21) Governing Law & Disputes

  • These Terms are governed by the laws of the Province of Punjab, Pakistan (without regard to conflict‑of‑law rules). We primarily serve business clients (B2B).
  • Disputes: good‑faith negotiation for 15 days after written notice. If unresolved, the courts of Lahore, Pakistan, have exclusive jurisdiction and venue. The prevailing party may recover reasonable legal fees.

22) Notices (Email‑First)

Email is the formal method for legal notices and approvals unless the SOW specifies otherwise. Notices are deemed received on the next business day after sending.
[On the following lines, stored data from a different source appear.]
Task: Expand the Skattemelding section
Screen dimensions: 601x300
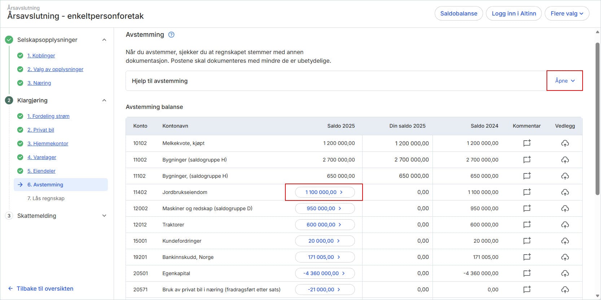Action: tap(104, 216)
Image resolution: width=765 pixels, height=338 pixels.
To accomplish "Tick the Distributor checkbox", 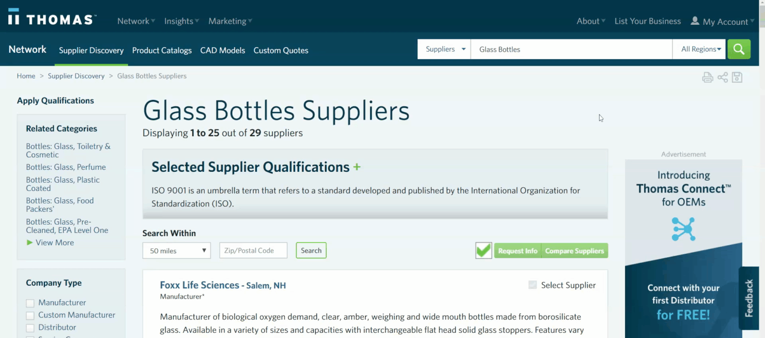I will pos(30,328).
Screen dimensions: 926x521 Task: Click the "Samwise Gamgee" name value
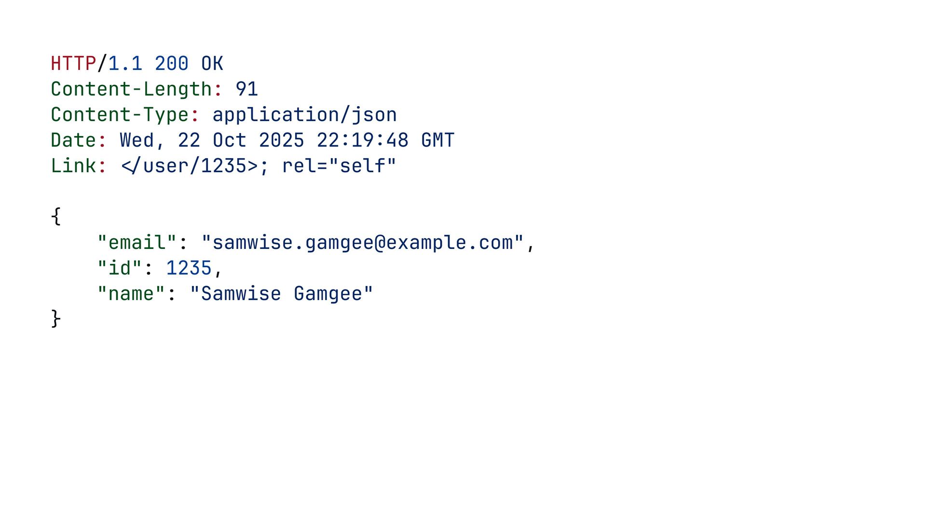click(281, 294)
Company: Elevate Pros (remote‑only)
Email (legal/ops): moaizabbas@elevatepros.online
Optional postal address for legal mail only (no walk‑ins):

23) Changes to These Terms

We may update these Terms from time to time. The “Last updated” date above reflects the most recent changes. Material changes will be posted on this page.

24) Contact

Questions about these Terms? Email moaizabbas@elevatepros.online.

FAQs

Do you provide on‑site work or in‑person meetings?
No. We are 100% remote. Meetings are conducted via video/voice unless otherwise agreed in writing as a special exception.
Which time zone do you work in?
We schedule in Pakistan Standard Time (PKT) unless otherwise agreed. We’re flexible with overlapping hours for global clients.
Can I get a refund if I change my mind?
Strategy/setup and time already worked are non‑refundable. Retainers can be cancelled for future periods with 30 days’ notice. If we miss an agreed deliverable and can’t remedy, we offer a fair credit or rework.
Who owns the work?
After full payment, you own final deliverables designated as client‑owned. Our embedded tools/templates remain ours, licensed for your use within the deliverables.
How do you handle account access?
We use user‑based invites and least‑privilege access with 2FA where possible. You control user provisioning and deprovisioning and remain responsible for your platform security.